Platitudes can simplify a thought and opens the philosophical thinking of the mind. The thought of how perspectives can be enhanced by how coffee binds us , I felt compelled to pen a new blog and with that thought I wanted a new blog site. 

Like the ritual of starting the day with coffee, the start of a new blogging adventure begins with history and keeping that history in mind when looking at our world in the present. 

My coffee maker has many moving parts that must be kept in good working order to ensure great coffee. The maintenance and cleanliness of this machine, as tedious as it may seem to be, is a great way to see how history guides us as well. This coffee maker was designed to simplify the act of separately grinding coffee beans. The only processes that it cannot accomplish are the growing and roasting of the beans. That is the point of history; the process of where we are today. The things that we don't see with our own eyes are the growing of the beans and the harvest and the roasting. We see the bag of beans and we see the water and we are responsible for bring this two items together in a machine that further brings them together in a way that makes us happy. History, experienced and learned, comes together in much the same way. There is a level of trust to be put in the hands of the growers as well as historians. We trust that we will buy a good product or be properly informed. 

We have to ask ourselves how can we so easily trust the coffee that we don't grow ourselves. In that same idiom; how can we trust the history of the world that we didn't experience ourselves? A simple answer, or platitude, is that we owe our trust to Greek Philosophy. The idea of supply and demand within a system dictates that the system will provide a superior product.
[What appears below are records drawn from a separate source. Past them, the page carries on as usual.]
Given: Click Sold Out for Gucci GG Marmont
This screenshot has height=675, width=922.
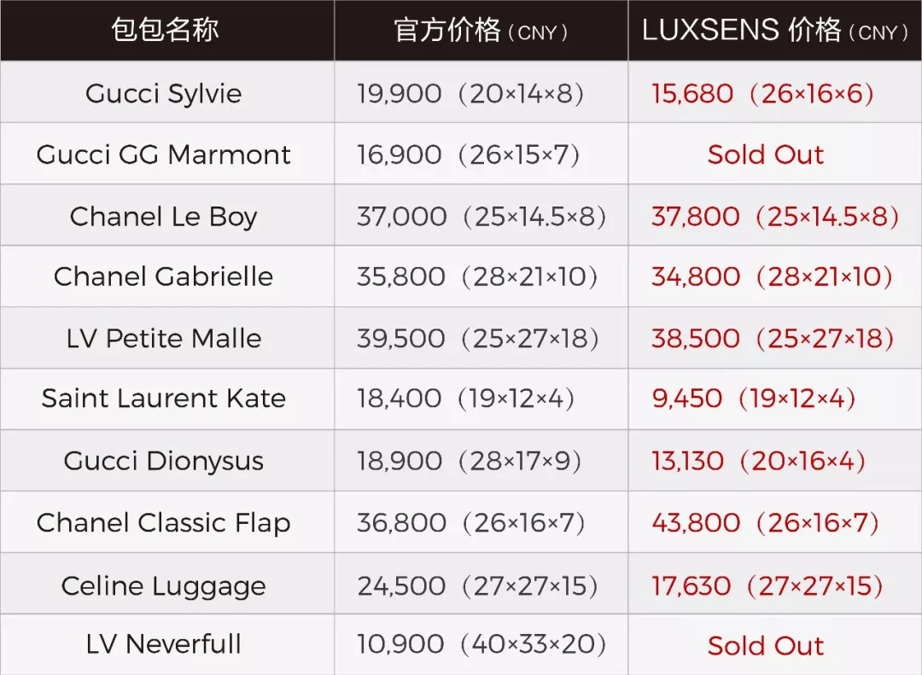Looking at the screenshot, I should [766, 154].
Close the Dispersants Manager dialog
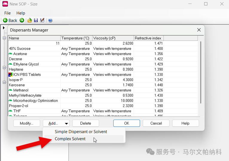The width and height of the screenshot is (229, 161). [x=199, y=30]
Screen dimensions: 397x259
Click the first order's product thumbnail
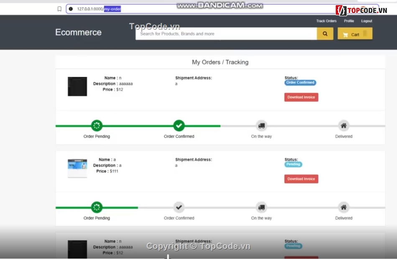click(77, 87)
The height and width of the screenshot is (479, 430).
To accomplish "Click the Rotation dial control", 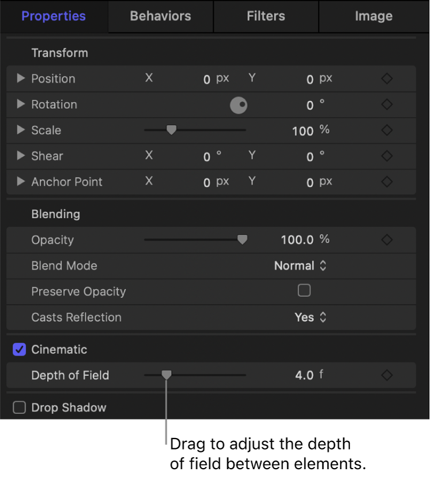I will [x=239, y=105].
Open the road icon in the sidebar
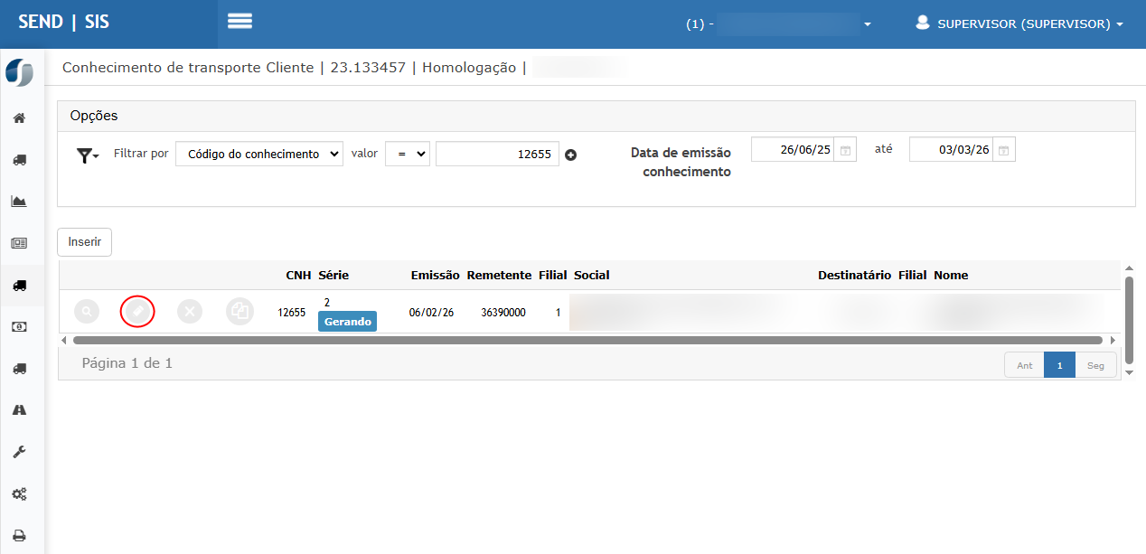The image size is (1146, 554). point(19,409)
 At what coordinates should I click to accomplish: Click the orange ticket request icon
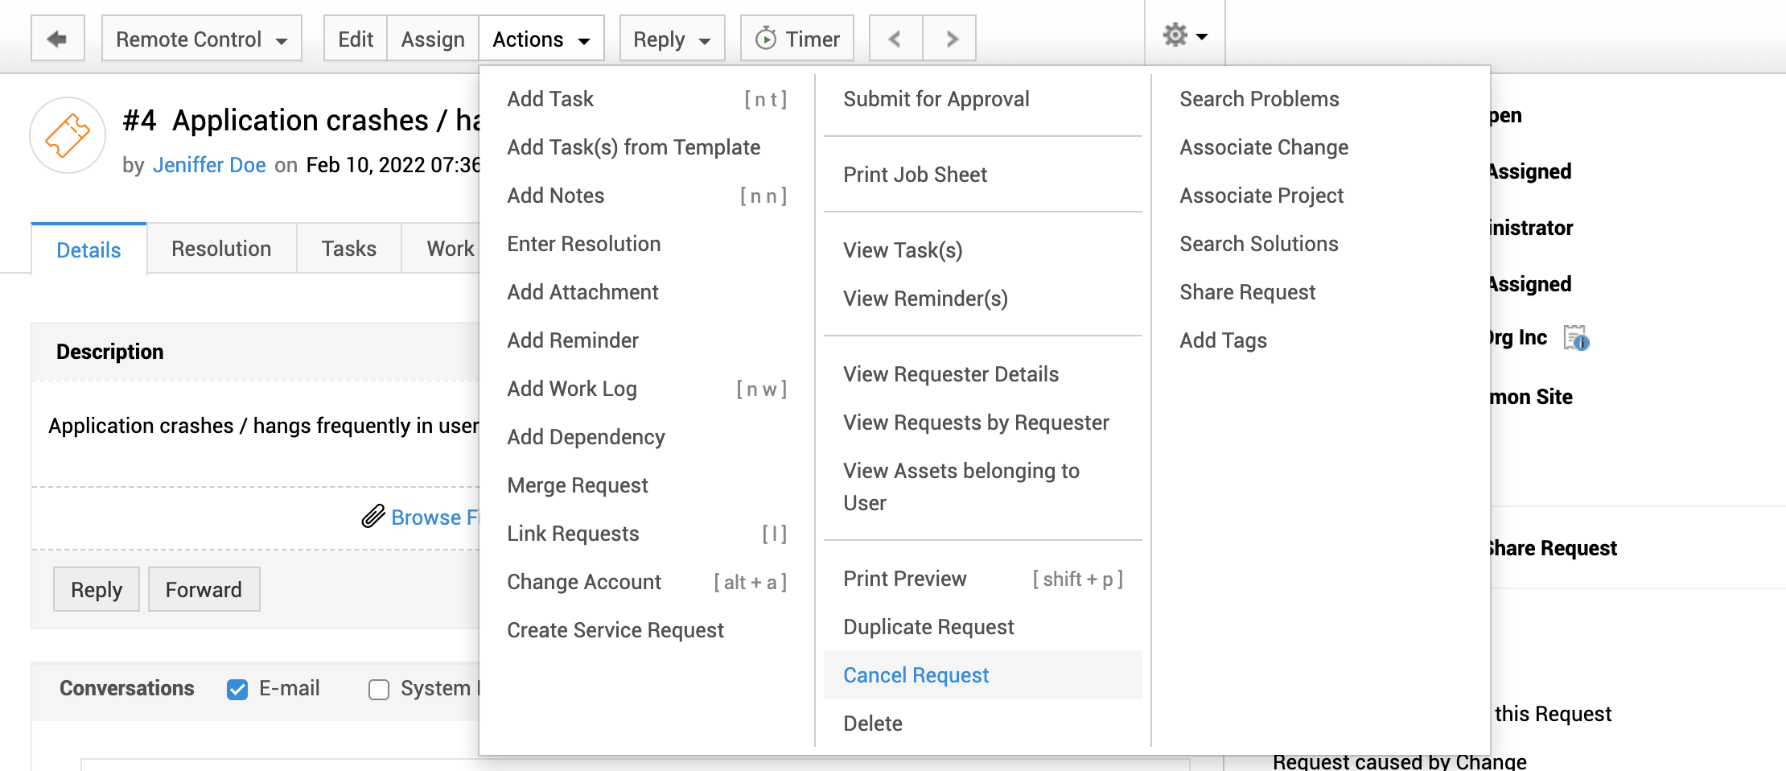pyautogui.click(x=68, y=135)
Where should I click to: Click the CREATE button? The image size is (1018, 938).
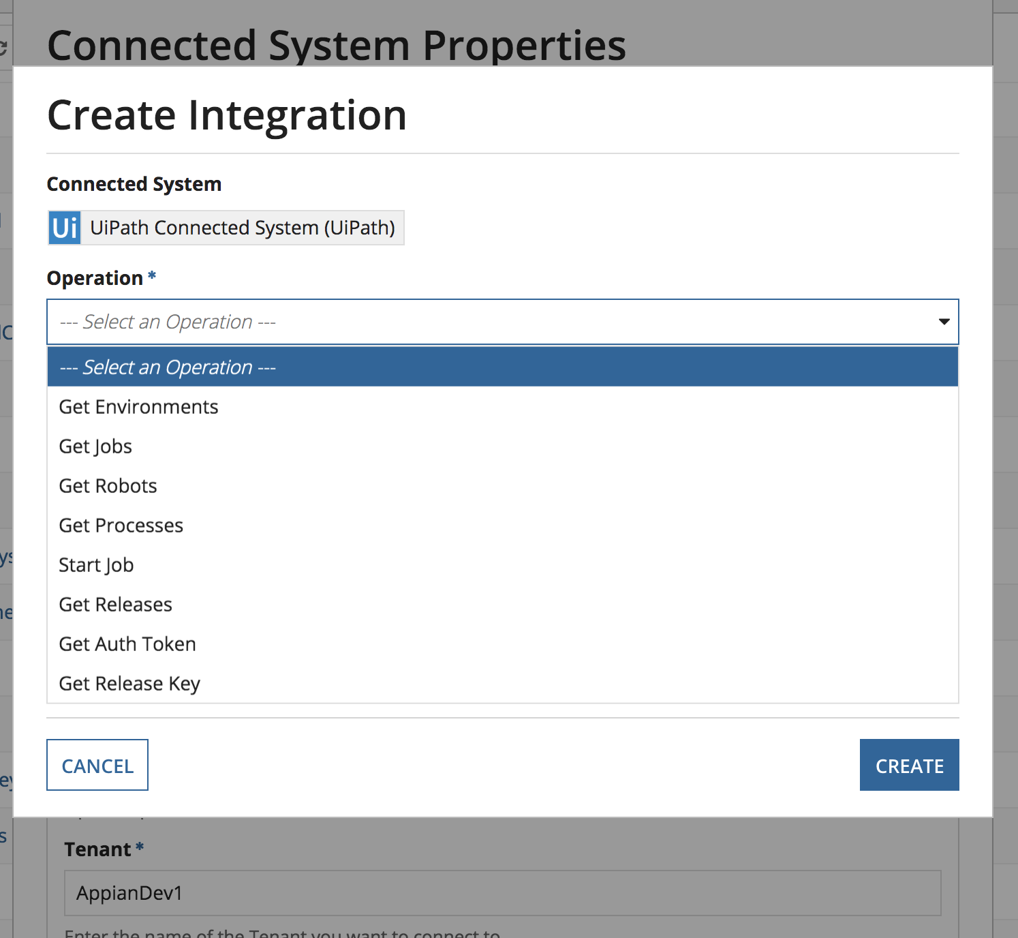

The demand for horrible coffee naturally dwindles in the system and eventually is removed from the system leaving only the demand for high-quality coffee. There is a demand for quality informative history as well. Rather than applying capital ideology to history, in the respect that there is a demand for history that satisfies us, there needs to be a demand for the objective quality of history; the accuracy of history as a reality. 

Think of the present time with everything that is shaping our societies and lives. The coffee I made this morning will be the history of this blog, but this morning it was simply a great beverage. I don't know where this blog will take me, but it all started with a cup of coffee. That is the objective reality of the history of this blog. This is why I don't intend to be an apologist or revisionist of history. These acts will corrupt the history in attempts to guide the history to fit an agenda. 

As I mentioned before, I am a descendant of the indigenous peoples of North America. I am also a descendant of Europeans; a wider base of anthropological history, not a mixing of histories. I do not subscribe to apologist history, nor the idea of revisionist history. History the way we view it starts with the perspective in which we view it, as we trust our own experiences. That is anthropology and ancestry, much like the coffee we progress from the quality bean, to brewing it in a quality machine. Striving for perfection with objective knowledge. 

That is what I'll put into this blog. I will research the zeitgeist, the spirit of the history being created in the present, and I will apply it to what is already known in history from an anthropological view and from an experienced view. If it fascinates me, I hope it will fascinate you as well. 

I must get back to my cup of coffee and think about the next blog post that will touch on the aspect of breaking down barriers of "us and them". It should be fascinating.